Yogi pushups are a fantastic exercise that is a combination between a downward-dog yoga position, a plank, and a pushup. To do this pushup variation, start in a downward-dog position with your hands on the ground shoulder width apart in front of you, and your legs behind you also shoulder width apart. Your butt should be somewhat in the air so that your body makes an upside down ‘V’ shape. Once you’re in this position, bend your elbows down until your elbows are hovering just above the ground. Then, extend your arms to push your body back up again, the same as you would for a normal pushup. If you want to make this pushup more challenging, bring your hands in so that they’re more below your chest. The closer your hands and feet are to each-other, the more difficult it’ll be. The further you spread out in your downward-dog position, the easier it will become. Adjust your form based on your fitness level.

9. Handstand Pushups Against a Wall (Tricep)

The handstand pushup is a more intermediate to advanced exercise. Since there’s more risk of falling on your head and injuring your neck with this exercise, only try this if you’re confident in your ability to support your body’s weight in a handstand position.

The premise of this exercise is simple. Kick up into a handstand position with your back against the wall, and feet also touching the wall for balance. Once you’re holding a handstand, slowly bend at the elbows until your head is almost touching the ground. Then, extend your elbows to push your body back up again

until your arms are almost fully extended. Make sure to never do this exercise too quickly or else you risk falling on your head.

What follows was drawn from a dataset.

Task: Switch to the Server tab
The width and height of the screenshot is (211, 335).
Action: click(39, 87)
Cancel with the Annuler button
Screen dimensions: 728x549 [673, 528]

Other muscle groups this targets:

- Shoulders

10. Prison Pull-ups (supinated)

For this exercise, you’ll need to find a sturdy object that has a flat surface elevated off the ground, such as a desk, countertop, or a solid bar chair. Start by lying down beneath this object, then reach up and grab it by its flat top surface so that your fingers are on top and palm on the underpart. Then, slowly and steadily pull your chest up to meet the underside of the object. Once your chest is just about touching the object, slowly let your self back down again. Repeat this exercise as many times as you need to get a good burn in your arms and biceps.

11. Rows

To do rows, you’ll need another weighted, solid household object. Again, this can be a jug of water, milk, detergent, or even a reusable bag filled with heavy objects. Get creative! It doesn’t matter exactly how heavy the weight is—the point is to exercise and build muscle after all, not gloat about “how much you can lift.”

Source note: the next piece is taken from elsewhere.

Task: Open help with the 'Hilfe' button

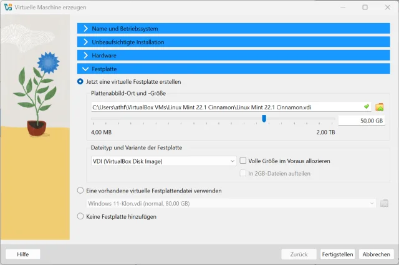Action: tap(22, 254)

Hold the object in a supinated position (so that your fingernails are facing the ceiling). Start with the object on the ground in front of you. Now, you’re going to pull your arm back so that your elbow reaches up towards the ceiling. Think of this motion more or less as the same movement you might use when pulling a lawnmower cord to start it, but much more slow and deliberate. Once your arm can’t extend back any further, slowly bring the object down to the same spot on the ground that you took it from.